「外桜田柳の井」−本当にあったのは写真で確信−『江戸名所道戯尽』
なんだかついてないなと思いつつ、家にかわいい犬が待っているので彼らに会うことだけが楽しみで家に帰っています。
あと寝る前のアマプラ。
そんな些細な楽しみの中で生きている今日も広景。今回は『江戸名所道戯尽』の「四十四 外桜田柳の井」です。
◼️ファーストインプレッション
柳の井戸は以前江戸百を見た時に触れましたね。
由来は、、忘れましった、、。ので再度ちょいと触れたいと思います。
この3人は井戸で水を汲もうとしていたところ、突然水面に鬼の顔が浮かんできたのですね。

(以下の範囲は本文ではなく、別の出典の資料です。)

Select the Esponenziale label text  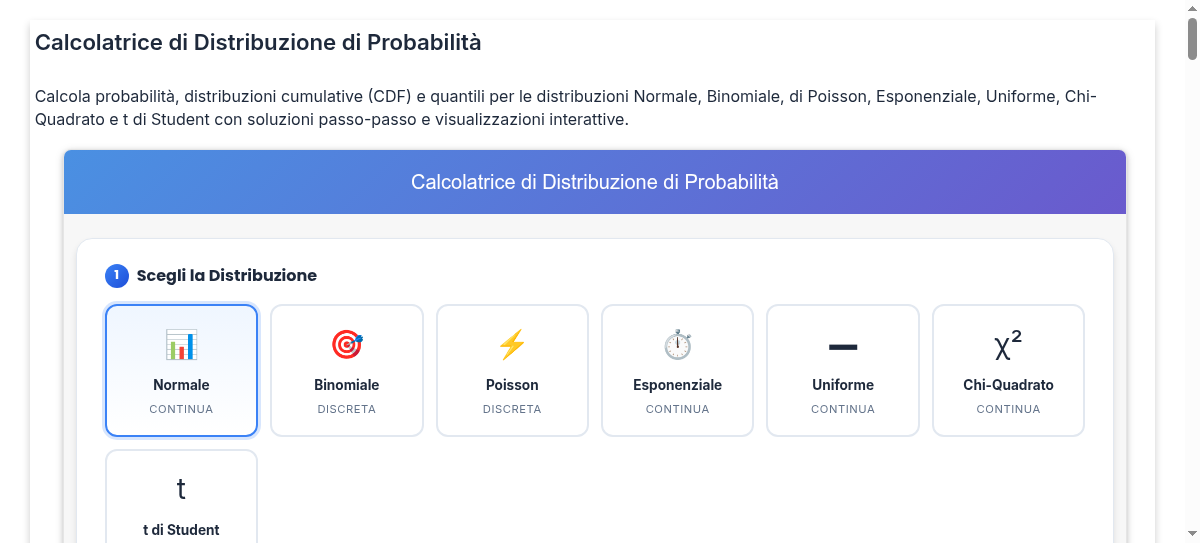pos(677,385)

この現象は何かの伝説のオマージュかと思いきや、至極当然の現象。
柳の枝に引っかかったタコの絵柄がそのまま水面に映し出されているだけでした。
しかしそれにも気づかずに素直に驚いている3人の表情が素晴らしくドラマティック。
右の人は初期のちびまる子ちゃんに出てきそうな表情。
ひょうきんな驚き顔。
全員の足が浮いていて、焦ってしょうがない様子が伺えます。
このような”まるで”怪異現象も言い伝えになっていると考えると、日本には一体どれだけの”本物の”怪異があったのでしょうね。
◼️柳の井
先ほど言及したこの絵のモチーフである柳の井は、こちらのページに詳しく書かれています。
名水だったためにこのように汲みにくる人々がたくさんいたのでしょうね。
今、井戸から出る水が「名水」という感覚を覚えるのは難しいので想像し難いし、それをたくさんの人で共有しているとなると、衛生的にも「名水」だったのかは懐疑的になってしまいますね。

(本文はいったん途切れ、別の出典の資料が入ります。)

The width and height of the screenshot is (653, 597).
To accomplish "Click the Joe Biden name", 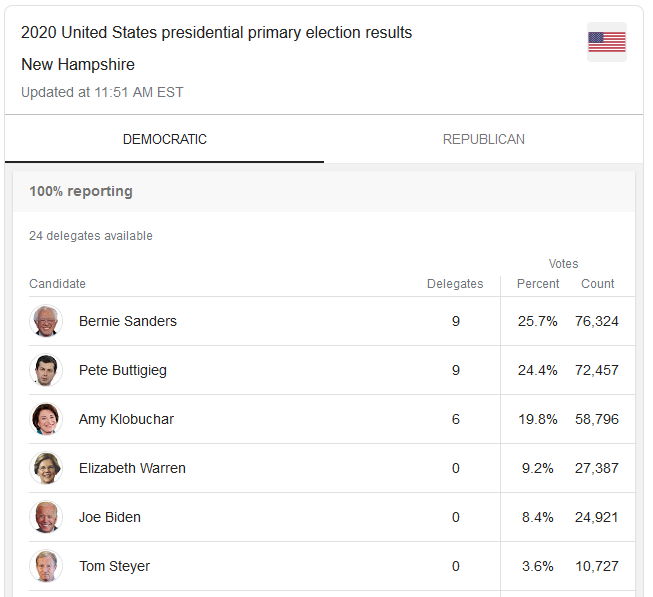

この柳の井という名前は井戸の近くに植えられていた木の名前からとったということで、この枝垂れた木も柳。
怪異を描いた浮世絵はたくさんありますね。
歌川国芳はそれが非常に得意で、たくさんの妖怪や奇妙な生き物とその様子を描いています。
しかしそれは本当に怪奇なものであって、今回はただのおっちょこちょい現象。
、、とはいえ、そんなピンポイントな絵を見つけ出すことがなかなかできずに30分苦戦しています。
柳の井についてもう少し詳しく調べてみましょう。
こちらの記事の中に柳の井がどうして現在名所となっていないかを見ることができます。
https://dl.ndl.go.jp/info:ndljp/pid/10752461
この罹災というものの対象は関東大震災。
関東大震災が起こったことでこの井戸としての役割がなくなってしまったのですね。
そこでこれまで文化財だったけれどもそこから外れてしまったのですね。
金井紫雲編の芸術資料. 第一期 第四期にこのような記載が。
江戸名所図会に記載があるのですね。
確かに広景の絵でも残っている通り、江戸時代当時は正方形の井戸という認識であるようです。

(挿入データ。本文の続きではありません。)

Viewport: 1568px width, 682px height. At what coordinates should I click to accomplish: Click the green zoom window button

しかしこの文献が昭和11のもので、オートバイというものさえ景観に含まれているようなので現在に近い感覚で見ているということですね。
こちらには写真付き。
東京市公園課による東京市史蹟名勝天然紀念物写真帖. 第二輯です。
この作品は大正12年のものですので1923年。
広景の描いたこの作品よりも60年ほど過ぎていますね。
真ん中の本文には「井戸の傍に柳樹ありしより名つけられしもので、鹿島の清水とも云はれしものであるが、今は其井戸潰れて碑石のみ存して居る」と書かれていますね。
やはり関東大震災で使えなくなってしまったことが最後の記録とされているのですね。
柳の井戸が本当に江戸時代に存在していて、それがしっかり名水だったことさえも現実味が生まれましたね。
今日はここまで!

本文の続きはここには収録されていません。